### Task description
Would you please repeat the data exactly as given?
(Given records begins)
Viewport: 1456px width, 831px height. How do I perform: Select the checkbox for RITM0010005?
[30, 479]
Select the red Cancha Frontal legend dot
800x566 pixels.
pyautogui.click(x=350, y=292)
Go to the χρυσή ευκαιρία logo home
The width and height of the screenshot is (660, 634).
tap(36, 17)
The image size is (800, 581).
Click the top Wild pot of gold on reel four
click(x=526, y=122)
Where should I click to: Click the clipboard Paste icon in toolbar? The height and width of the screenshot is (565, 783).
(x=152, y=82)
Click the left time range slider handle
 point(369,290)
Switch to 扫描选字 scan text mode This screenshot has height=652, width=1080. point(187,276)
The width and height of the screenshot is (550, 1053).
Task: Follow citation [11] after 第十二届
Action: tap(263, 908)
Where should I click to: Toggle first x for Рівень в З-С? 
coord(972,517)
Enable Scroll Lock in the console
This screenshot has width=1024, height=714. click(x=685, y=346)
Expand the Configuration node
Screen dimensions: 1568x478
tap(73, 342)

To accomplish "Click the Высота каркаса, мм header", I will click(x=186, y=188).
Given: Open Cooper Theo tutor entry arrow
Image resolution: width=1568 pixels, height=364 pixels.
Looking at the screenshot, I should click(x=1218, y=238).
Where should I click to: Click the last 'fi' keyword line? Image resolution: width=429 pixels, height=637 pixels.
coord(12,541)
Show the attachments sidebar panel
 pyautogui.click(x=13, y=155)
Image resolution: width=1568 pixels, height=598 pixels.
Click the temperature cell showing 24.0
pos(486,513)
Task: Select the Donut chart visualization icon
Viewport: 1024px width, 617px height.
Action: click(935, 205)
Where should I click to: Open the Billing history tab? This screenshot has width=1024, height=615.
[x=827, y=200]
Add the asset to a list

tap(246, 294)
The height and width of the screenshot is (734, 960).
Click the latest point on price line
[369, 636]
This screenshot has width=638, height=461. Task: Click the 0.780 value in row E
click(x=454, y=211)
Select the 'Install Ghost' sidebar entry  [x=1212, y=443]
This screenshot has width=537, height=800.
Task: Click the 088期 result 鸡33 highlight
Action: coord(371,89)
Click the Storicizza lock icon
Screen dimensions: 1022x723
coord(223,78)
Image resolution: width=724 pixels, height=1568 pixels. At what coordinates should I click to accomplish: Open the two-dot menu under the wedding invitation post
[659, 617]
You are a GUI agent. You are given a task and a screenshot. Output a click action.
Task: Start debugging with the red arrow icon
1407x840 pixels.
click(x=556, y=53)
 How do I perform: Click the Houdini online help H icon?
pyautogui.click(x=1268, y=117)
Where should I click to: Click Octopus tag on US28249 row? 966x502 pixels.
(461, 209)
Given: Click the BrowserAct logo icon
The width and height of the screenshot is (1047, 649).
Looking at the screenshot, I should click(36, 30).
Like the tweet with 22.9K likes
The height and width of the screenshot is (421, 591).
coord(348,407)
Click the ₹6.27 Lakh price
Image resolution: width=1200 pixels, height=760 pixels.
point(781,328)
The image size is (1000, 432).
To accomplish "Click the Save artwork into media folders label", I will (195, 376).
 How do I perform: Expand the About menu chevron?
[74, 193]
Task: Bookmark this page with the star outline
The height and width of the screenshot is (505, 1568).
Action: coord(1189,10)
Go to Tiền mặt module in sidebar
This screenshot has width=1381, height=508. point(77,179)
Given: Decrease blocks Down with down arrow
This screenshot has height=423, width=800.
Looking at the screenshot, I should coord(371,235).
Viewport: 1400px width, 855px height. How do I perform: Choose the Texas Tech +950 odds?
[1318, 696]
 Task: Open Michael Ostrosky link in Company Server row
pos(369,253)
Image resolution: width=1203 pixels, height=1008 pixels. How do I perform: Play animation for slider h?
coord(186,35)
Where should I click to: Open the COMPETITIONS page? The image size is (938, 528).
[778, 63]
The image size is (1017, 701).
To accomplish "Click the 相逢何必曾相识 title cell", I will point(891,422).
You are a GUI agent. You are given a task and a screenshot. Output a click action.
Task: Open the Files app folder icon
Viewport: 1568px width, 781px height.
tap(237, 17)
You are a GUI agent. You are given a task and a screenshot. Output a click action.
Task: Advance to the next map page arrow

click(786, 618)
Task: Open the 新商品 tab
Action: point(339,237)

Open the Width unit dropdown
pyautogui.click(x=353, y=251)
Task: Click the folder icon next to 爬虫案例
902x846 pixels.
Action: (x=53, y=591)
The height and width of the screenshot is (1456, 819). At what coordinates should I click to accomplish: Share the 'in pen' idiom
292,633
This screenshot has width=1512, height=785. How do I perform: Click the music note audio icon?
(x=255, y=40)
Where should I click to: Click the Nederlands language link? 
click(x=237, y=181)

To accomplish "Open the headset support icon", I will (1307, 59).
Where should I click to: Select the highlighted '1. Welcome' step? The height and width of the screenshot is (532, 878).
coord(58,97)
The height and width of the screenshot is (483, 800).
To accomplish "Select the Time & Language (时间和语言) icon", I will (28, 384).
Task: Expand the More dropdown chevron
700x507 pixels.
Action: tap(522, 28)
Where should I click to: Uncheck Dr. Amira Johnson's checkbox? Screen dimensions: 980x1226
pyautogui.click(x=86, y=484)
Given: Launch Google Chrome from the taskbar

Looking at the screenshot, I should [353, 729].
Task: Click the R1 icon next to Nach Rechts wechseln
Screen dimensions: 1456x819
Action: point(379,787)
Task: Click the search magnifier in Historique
(Given records ends)
### Result below
Viewport: 1456px width, 831px height. How do I perform: Select the checkbox for RITM0010005?
[30, 479]
Select the red Cancha Frontal legend dot
800x566 pixels.
pyautogui.click(x=350, y=292)
Go to the χρυσή ευκαιρία logo home
The width and height of the screenshot is (660, 634).
tap(36, 17)
The image size is (800, 581).
Click the top Wild pot of gold on reel four
click(x=526, y=122)
Where should I click to: Click the clipboard Paste icon in toolbar? The height and width of the screenshot is (565, 783).
(x=152, y=82)
Click the left time range slider handle
 point(369,290)
Switch to 扫描选字 scan text mode This screenshot has height=652, width=1080. point(187,276)
The width and height of the screenshot is (550, 1053).
Task: Follow citation [11] after 第十二届
Action: tap(263, 908)
Where should I click to: Toggle first x for Рівень в З-С? 
coord(972,517)
Enable Scroll Lock in the console
This screenshot has width=1024, height=714. click(x=685, y=346)
Expand the Configuration node
Screen dimensions: 1568x478
tap(73, 342)

To accomplish "Click the Высота каркаса, мм header", I will click(x=186, y=188).
Given: Open Cooper Theo tutor entry arrow
Image resolution: width=1568 pixels, height=364 pixels.
Looking at the screenshot, I should click(x=1218, y=238).
Where should I click to: Click the last 'fi' keyword line? Image resolution: width=429 pixels, height=637 pixels.
coord(12,541)
Show the attachments sidebar panel
 pyautogui.click(x=13, y=155)
Image resolution: width=1568 pixels, height=598 pixels.
Click the temperature cell showing 24.0
pos(486,513)
Task: Select the Donut chart visualization icon
Viewport: 1024px width, 617px height.
Action: click(935, 205)
Where should I click to: Open the Billing history tab? This screenshot has width=1024, height=615.
[x=827, y=200]
Add the asset to a list

tap(246, 294)
The height and width of the screenshot is (734, 960).
Click the latest point on price line
[369, 636]
This screenshot has width=638, height=461. Task: Click the 0.780 value in row E
click(x=454, y=211)
Select the 'Install Ghost' sidebar entry  [x=1212, y=443]
This screenshot has width=537, height=800.
Task: Click the 088期 result 鸡33 highlight
Action: coord(371,89)
Click the Storicizza lock icon
Screen dimensions: 1022x723
coord(223,78)
Image resolution: width=724 pixels, height=1568 pixels. At what coordinates should I click to accomplish: Open the two-dot menu under the wedding invitation post
[659, 617]
You are a GUI agent. You are given a task and a screenshot. Output a click action.
Task: Start debugging with the red arrow icon
1407x840 pixels.
click(x=556, y=53)
 How do I perform: Click the Houdini online help H icon?
pyautogui.click(x=1268, y=117)
Where should I click to: Click Octopus tag on US28249 row? 966x502 pixels.
(461, 209)
Given: Click the BrowserAct logo icon
The width and height of the screenshot is (1047, 649).
Looking at the screenshot, I should click(36, 30).
Like the tweet with 22.9K likes
The height and width of the screenshot is (421, 591).
coord(348,407)
Click the ₹6.27 Lakh price
Image resolution: width=1200 pixels, height=760 pixels.
point(781,328)
The image size is (1000, 432).
To accomplish "Click the Save artwork into media folders label", I will (195, 376).
 How do I perform: Expand the About menu chevron?
[74, 193]
Task: Bookmark this page with the star outline
The height and width of the screenshot is (505, 1568).
Action: coord(1189,10)
Go to Tiền mặt module in sidebar
This screenshot has width=1381, height=508. point(77,179)
Given: Decrease blocks Down with down arrow
This screenshot has height=423, width=800.
Looking at the screenshot, I should coord(371,235).
Viewport: 1400px width, 855px height. How do I perform: Choose the Texas Tech +950 odds?
[1318, 696]
 Task: Open Michael Ostrosky link in Company Server row
pos(369,253)
Image resolution: width=1203 pixels, height=1008 pixels. How do I perform: Play animation for slider h?
coord(186,35)
Where should I click to: Open the COMPETITIONS page? The image size is (938, 528).
[778, 63]
The image size is (1017, 701).
To accomplish "Click the 相逢何必曾相识 title cell", I will point(891,422).
You are a GUI agent. You are given a task and a screenshot. Output a click action.
Task: Open the Files app folder icon
Viewport: 1568px width, 781px height.
tap(237, 17)
You are a GUI agent. You are given a task and a screenshot. Output a click action.
Task: Advance to the next map page arrow

click(786, 618)
Task: Open the 新商品 tab
Action: point(339,237)

Open the Width unit dropdown
pyautogui.click(x=353, y=251)
Task: Click the folder icon next to 爬虫案例
902x846 pixels.
Action: (x=53, y=591)
The height and width of the screenshot is (1456, 819). At what coordinates should I click to accomplish: Share the 'in pen' idiom
292,633
This screenshot has width=1512, height=785. How do I perform: Click the music note audio icon?
(x=255, y=40)
Where should I click to: Click the Nederlands language link? 
click(x=237, y=181)

To accomplish "Open the headset support icon", I will (1307, 59).
Where should I click to: Select the highlighted '1. Welcome' step? The height and width of the screenshot is (532, 878).
coord(58,97)
The height and width of the screenshot is (483, 800).
To accomplish "Select the Time & Language (时间和语言) icon", I will (28, 384).
Task: Expand the More dropdown chevron
700x507 pixels.
Action: tap(522, 28)
Where should I click to: Uncheck Dr. Amira Johnson's checkbox? Screen dimensions: 980x1226
pyautogui.click(x=86, y=484)
Given: Launch Google Chrome from the taskbar

Looking at the screenshot, I should [353, 729].
Task: Click the R1 icon next to Nach Rechts wechseln
Screen dimensions: 1456x819
Action: point(379,787)
Task: Click the search magnifier in Historique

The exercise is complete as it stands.